MarkPflug commented 2 years ago

I know exactly what's happening. This is because I don't fully/correctly support async in this library yet. At a minimum, I need to add .ConfigureAwait(false) to every async callsite. This is specifically what is causing the problem you are seeing, which is a deadlock. Apparently, blazor server runs in a single threaded environment under a synchronization context. Without the ConfigureAwait(false) async operations will trivially deadlock in such an environment.

Beyond that, here is additional work that I need to investigate with respect to handling .xlsx files asynchronously. This is one of the things that I want to complete before I move to a 1.0 release, but I don't have a roadmap or a timeline for getting that done.

In the meantime, it sounds like you have a workaround: read the whole file into memory first, which can be done asynchronously using the file IO apis.

MarkPflug commented 1 year ago

Well, it took me more than a year to get around to it, but I've finally added proper async support to the library.

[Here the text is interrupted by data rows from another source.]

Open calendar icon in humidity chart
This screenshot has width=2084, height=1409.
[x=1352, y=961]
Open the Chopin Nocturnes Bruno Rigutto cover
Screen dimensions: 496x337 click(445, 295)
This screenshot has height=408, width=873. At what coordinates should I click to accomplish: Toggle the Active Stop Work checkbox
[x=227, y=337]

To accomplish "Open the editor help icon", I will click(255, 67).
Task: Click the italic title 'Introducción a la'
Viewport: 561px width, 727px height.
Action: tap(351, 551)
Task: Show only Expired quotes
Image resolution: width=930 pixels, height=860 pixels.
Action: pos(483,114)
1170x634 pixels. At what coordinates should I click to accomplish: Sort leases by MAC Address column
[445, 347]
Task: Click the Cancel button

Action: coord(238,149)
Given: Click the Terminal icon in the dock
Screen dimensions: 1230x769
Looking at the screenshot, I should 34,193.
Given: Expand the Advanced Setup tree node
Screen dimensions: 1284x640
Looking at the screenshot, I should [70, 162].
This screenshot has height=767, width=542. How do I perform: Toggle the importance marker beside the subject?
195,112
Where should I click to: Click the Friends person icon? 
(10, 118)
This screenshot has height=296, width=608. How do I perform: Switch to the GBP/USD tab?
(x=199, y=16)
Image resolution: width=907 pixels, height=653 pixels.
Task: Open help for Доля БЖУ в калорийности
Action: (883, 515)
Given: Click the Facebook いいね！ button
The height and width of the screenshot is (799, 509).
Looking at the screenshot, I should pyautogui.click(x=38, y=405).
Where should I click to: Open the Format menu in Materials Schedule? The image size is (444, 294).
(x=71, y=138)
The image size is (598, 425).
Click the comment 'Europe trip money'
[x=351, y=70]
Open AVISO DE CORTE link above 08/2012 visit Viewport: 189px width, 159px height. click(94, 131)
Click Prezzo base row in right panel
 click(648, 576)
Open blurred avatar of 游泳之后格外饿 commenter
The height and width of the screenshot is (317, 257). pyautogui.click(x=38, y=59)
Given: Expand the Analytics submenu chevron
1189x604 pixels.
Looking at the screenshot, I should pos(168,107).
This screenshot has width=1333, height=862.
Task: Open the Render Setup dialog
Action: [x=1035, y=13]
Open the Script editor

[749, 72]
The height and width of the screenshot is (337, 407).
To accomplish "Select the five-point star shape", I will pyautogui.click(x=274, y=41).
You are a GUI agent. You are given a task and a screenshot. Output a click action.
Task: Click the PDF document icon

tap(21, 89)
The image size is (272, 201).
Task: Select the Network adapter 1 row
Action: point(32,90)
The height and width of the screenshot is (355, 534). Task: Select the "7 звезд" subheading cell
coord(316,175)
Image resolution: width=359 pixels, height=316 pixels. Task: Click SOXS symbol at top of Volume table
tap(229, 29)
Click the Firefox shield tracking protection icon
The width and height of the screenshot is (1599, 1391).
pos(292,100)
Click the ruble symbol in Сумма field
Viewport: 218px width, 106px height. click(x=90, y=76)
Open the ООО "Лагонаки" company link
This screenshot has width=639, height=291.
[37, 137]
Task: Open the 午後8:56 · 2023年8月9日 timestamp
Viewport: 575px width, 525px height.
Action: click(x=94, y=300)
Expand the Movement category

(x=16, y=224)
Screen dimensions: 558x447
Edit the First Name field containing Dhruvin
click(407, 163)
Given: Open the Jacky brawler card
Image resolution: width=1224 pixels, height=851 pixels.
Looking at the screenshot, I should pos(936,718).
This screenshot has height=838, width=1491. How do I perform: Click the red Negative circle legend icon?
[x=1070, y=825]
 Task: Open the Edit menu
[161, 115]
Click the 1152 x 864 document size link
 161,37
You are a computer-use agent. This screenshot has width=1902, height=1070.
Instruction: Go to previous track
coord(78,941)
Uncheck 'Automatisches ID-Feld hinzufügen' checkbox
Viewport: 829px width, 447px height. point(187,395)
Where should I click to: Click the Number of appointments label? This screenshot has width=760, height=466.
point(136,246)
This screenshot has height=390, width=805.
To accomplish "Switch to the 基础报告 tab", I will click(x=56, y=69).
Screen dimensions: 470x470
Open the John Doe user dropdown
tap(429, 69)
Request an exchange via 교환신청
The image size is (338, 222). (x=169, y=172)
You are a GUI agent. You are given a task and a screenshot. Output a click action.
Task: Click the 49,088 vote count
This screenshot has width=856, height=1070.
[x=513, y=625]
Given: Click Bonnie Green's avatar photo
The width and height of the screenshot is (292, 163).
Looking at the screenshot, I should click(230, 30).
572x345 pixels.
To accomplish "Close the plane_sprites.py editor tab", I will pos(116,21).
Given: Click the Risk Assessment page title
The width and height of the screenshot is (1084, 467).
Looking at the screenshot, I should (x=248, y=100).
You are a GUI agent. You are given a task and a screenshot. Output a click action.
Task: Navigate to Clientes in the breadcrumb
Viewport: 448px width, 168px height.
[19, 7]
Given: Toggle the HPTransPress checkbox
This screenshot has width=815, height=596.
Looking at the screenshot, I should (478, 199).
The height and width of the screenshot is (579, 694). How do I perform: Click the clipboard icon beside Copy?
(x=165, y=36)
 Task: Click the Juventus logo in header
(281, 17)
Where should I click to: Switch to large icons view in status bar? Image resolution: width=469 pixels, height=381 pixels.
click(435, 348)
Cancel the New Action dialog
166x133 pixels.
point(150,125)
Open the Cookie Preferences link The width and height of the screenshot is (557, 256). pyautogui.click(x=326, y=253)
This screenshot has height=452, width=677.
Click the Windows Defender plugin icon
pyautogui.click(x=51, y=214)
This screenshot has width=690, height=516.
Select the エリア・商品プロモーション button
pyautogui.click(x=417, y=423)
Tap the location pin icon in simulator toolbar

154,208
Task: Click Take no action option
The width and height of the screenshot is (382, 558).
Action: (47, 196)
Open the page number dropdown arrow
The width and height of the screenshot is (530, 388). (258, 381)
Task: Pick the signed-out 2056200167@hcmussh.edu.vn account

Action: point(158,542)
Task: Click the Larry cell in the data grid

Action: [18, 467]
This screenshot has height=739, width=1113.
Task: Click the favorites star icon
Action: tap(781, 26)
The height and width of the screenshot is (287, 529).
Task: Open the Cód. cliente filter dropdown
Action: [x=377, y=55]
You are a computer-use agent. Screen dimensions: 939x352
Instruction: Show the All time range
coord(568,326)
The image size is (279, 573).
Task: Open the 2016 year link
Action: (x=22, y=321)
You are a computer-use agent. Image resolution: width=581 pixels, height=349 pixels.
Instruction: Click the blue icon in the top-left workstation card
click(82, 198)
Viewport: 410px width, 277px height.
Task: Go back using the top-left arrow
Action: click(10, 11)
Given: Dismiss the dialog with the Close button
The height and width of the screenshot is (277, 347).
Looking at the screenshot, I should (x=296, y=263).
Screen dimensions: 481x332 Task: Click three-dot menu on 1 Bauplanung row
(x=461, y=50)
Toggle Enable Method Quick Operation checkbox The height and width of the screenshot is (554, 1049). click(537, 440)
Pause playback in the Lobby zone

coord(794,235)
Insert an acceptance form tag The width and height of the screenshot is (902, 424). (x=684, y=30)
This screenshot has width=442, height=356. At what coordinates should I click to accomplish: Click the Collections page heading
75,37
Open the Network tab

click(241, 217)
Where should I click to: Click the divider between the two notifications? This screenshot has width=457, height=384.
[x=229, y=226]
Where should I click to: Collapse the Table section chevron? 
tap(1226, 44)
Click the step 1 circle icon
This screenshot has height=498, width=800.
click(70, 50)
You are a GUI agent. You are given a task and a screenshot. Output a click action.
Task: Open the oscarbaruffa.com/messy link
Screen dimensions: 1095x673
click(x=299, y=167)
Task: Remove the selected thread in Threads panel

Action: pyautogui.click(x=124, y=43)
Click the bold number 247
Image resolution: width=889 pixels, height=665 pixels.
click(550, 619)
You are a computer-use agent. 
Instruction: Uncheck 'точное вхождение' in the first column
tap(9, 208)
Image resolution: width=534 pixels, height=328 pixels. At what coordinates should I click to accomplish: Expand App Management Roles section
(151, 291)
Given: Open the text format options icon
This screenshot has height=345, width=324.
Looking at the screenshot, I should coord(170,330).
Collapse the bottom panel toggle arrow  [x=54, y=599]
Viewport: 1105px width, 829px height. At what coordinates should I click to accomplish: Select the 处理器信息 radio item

You'd need to change your code to use the ExcelDataReader/Writer.CreateAsync functions instead of Create, and also use async disposal, but it should then function correctly in an async-only context. Internally, it will buffer the entire file IO upon creation/disposal, so the only benefit over handling the buffering yourself is convenience. The buffering mechanism I use attempts to avoid LOH allocation and uses pooling to try to be GC-friendly.

This was just published to nuget with the 0.4.16 release.